*** EXTRACTED INFORMATION

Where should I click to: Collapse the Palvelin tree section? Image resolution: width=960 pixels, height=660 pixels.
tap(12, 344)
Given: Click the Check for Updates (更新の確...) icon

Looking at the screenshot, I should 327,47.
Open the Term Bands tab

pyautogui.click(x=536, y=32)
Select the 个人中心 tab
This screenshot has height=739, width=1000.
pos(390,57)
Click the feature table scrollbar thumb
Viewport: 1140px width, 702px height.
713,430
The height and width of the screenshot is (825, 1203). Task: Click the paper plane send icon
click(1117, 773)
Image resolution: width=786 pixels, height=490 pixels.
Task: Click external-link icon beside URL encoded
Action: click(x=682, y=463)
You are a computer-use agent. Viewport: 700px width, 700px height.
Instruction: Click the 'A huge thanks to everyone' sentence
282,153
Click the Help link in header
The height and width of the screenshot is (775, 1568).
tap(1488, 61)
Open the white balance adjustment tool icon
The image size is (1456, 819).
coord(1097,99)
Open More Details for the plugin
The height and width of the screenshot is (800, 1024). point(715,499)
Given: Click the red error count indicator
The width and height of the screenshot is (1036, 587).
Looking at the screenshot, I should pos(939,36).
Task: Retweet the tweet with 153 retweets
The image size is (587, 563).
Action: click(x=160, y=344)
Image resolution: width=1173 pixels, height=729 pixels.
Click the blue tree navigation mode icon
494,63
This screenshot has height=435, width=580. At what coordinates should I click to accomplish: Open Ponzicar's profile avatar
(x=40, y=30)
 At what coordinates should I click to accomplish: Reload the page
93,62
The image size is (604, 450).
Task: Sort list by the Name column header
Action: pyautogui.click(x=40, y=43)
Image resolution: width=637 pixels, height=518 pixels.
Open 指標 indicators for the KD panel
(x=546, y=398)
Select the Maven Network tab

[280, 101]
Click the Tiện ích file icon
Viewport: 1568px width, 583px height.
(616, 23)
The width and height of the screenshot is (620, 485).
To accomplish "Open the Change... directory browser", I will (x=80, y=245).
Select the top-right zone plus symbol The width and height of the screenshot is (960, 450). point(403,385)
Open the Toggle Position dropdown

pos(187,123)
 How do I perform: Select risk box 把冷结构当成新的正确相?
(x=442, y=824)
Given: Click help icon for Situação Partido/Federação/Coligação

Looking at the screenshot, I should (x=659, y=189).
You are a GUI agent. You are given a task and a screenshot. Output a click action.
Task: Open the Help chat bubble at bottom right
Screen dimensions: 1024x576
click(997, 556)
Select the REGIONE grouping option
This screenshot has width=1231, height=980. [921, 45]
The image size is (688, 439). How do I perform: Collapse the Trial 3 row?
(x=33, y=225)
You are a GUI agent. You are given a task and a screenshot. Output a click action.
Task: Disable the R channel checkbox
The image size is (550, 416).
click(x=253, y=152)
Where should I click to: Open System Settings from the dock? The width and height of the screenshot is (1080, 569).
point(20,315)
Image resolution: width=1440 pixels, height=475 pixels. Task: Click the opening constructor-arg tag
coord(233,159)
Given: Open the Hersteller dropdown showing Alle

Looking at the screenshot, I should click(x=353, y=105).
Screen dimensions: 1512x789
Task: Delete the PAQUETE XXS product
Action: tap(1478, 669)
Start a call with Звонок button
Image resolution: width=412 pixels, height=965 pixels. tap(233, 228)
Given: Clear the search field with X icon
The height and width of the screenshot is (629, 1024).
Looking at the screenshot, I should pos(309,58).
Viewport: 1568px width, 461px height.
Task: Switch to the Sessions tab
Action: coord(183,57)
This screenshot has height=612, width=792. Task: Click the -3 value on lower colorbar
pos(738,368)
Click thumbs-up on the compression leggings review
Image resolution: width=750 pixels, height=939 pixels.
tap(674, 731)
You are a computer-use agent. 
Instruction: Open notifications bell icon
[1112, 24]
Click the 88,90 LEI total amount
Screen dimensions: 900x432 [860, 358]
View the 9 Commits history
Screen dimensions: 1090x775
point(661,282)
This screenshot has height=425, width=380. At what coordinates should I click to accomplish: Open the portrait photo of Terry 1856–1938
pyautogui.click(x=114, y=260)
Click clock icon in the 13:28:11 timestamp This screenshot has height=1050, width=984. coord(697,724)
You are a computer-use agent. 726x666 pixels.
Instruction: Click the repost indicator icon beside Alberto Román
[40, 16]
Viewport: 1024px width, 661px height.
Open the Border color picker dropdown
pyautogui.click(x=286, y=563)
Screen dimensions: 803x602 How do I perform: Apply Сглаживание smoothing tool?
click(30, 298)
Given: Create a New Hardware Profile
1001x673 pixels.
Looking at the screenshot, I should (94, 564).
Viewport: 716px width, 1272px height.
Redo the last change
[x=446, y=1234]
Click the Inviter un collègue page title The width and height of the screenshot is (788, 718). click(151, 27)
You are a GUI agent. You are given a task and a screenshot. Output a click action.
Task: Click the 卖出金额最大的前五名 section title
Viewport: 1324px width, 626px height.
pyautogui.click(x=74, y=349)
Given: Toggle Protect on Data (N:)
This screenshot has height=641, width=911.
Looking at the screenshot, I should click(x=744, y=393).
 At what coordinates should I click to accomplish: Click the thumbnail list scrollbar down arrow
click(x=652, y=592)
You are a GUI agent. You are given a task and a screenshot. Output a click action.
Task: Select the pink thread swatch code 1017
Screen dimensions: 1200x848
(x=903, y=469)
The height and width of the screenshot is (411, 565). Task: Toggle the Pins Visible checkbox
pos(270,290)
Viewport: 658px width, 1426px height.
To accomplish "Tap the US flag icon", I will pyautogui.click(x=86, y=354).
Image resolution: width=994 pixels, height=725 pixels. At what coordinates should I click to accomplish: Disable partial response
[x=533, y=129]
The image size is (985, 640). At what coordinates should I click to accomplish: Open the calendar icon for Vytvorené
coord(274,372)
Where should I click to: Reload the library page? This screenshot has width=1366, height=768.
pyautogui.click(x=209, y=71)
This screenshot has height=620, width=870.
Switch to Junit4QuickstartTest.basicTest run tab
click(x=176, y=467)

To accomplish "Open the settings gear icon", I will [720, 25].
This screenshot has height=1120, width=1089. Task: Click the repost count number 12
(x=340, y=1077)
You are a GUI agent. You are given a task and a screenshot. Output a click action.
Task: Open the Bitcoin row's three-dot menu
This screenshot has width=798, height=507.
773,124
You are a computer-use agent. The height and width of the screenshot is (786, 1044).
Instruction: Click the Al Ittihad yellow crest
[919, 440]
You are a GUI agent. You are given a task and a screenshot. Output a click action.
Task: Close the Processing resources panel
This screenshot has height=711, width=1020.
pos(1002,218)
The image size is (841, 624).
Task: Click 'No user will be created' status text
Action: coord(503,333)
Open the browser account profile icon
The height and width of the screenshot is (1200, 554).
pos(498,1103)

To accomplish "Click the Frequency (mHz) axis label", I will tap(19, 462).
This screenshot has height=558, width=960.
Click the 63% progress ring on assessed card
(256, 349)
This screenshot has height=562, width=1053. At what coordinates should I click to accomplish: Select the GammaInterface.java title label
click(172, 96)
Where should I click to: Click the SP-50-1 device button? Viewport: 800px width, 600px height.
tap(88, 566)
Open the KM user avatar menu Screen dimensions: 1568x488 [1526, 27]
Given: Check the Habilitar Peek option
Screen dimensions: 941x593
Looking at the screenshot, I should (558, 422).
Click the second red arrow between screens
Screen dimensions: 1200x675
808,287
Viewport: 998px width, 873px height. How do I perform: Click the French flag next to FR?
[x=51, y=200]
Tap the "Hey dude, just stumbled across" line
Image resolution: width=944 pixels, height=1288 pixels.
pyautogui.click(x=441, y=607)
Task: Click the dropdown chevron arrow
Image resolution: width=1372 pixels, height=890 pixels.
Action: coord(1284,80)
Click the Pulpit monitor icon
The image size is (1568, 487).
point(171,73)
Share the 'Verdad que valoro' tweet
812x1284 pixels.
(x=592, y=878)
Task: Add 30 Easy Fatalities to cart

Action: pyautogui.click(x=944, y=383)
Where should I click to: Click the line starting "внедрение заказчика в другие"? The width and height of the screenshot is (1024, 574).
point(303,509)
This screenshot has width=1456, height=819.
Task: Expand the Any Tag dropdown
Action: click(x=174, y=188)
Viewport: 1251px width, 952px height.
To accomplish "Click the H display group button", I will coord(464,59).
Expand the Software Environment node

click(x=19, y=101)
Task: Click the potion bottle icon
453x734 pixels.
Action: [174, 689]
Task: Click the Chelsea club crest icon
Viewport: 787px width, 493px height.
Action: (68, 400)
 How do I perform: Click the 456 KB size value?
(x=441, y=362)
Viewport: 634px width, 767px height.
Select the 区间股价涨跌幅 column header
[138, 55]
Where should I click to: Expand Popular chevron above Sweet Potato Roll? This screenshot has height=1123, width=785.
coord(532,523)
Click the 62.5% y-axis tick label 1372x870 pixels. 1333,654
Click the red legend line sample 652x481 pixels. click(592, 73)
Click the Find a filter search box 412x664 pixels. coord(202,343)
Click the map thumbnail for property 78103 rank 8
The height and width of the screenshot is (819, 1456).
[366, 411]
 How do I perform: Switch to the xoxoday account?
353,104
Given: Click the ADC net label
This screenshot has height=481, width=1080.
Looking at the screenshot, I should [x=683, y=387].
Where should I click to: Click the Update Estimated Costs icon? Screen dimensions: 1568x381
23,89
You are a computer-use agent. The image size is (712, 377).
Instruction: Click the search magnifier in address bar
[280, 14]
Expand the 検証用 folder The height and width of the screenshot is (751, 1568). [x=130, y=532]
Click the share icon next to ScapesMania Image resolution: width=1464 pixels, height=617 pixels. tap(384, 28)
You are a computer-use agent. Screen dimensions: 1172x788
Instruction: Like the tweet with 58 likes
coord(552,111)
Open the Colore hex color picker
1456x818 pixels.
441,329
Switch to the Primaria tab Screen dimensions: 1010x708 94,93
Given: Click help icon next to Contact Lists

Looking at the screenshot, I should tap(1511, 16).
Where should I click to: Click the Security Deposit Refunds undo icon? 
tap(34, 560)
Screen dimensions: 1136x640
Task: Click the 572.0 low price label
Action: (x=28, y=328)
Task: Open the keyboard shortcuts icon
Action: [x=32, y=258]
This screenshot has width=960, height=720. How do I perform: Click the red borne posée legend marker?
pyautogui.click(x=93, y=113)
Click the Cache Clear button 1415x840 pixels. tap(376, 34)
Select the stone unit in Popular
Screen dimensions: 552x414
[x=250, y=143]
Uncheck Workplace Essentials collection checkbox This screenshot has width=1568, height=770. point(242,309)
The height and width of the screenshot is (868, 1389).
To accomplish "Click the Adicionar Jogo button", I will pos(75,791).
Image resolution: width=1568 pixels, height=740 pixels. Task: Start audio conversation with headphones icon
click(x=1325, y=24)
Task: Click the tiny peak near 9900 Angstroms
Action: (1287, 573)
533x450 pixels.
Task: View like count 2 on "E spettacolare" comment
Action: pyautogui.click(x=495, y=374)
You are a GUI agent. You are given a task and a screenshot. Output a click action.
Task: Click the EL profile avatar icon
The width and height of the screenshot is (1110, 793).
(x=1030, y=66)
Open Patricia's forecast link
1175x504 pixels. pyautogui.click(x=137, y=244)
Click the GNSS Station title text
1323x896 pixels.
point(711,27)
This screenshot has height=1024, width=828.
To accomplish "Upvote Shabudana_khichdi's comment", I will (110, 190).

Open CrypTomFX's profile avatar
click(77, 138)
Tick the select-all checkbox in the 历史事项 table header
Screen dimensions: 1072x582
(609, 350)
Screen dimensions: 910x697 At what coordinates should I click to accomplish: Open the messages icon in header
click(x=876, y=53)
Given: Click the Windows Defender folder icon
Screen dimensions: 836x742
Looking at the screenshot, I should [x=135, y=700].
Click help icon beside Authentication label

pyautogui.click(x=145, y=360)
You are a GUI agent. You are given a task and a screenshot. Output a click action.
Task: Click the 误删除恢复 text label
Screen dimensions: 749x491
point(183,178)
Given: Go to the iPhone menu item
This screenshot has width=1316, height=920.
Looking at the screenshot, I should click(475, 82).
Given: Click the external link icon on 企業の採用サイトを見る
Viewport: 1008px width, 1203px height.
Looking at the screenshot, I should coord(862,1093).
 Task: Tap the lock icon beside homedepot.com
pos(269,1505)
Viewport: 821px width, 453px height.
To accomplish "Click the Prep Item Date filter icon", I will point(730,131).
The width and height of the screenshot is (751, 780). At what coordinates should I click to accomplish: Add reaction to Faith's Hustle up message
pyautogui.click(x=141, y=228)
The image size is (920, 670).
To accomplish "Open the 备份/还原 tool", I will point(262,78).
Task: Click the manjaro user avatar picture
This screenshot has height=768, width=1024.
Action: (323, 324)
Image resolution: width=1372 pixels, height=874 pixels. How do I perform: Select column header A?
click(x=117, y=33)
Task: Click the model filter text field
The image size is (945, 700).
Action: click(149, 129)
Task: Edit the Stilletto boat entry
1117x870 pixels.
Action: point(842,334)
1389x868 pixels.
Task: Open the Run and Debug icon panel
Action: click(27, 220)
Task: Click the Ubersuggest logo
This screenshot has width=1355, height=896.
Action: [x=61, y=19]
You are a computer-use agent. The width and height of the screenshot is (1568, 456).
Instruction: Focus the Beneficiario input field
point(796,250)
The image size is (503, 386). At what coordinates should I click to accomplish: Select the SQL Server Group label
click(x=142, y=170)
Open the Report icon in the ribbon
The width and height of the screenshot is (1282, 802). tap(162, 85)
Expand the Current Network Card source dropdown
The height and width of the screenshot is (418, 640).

******

▶ EXERCISE DIRECTIONS: Reproduce the records above word for word, starting at their first line and ending with the line that contains "Action: click(x=682, y=463)", including that line.

▶ ANSWER TO THIS TASK:
Where should I click to: Collapse the Palvelin tree section? Image resolution: width=960 pixels, height=660 pixels.
tap(12, 344)
Given: Click the Check for Updates (更新の確...) icon

Looking at the screenshot, I should 327,47.
Open the Term Bands tab

pyautogui.click(x=536, y=32)
Select the 个人中心 tab
This screenshot has height=739, width=1000.
pos(390,57)
Click the feature table scrollbar thumb
Viewport: 1140px width, 702px height.
713,430
The height and width of the screenshot is (825, 1203). Task: Click the paper plane send icon
click(1117, 773)
Image resolution: width=786 pixels, height=490 pixels.
Task: Click external-link icon beside URL encoded
Action: click(x=682, y=463)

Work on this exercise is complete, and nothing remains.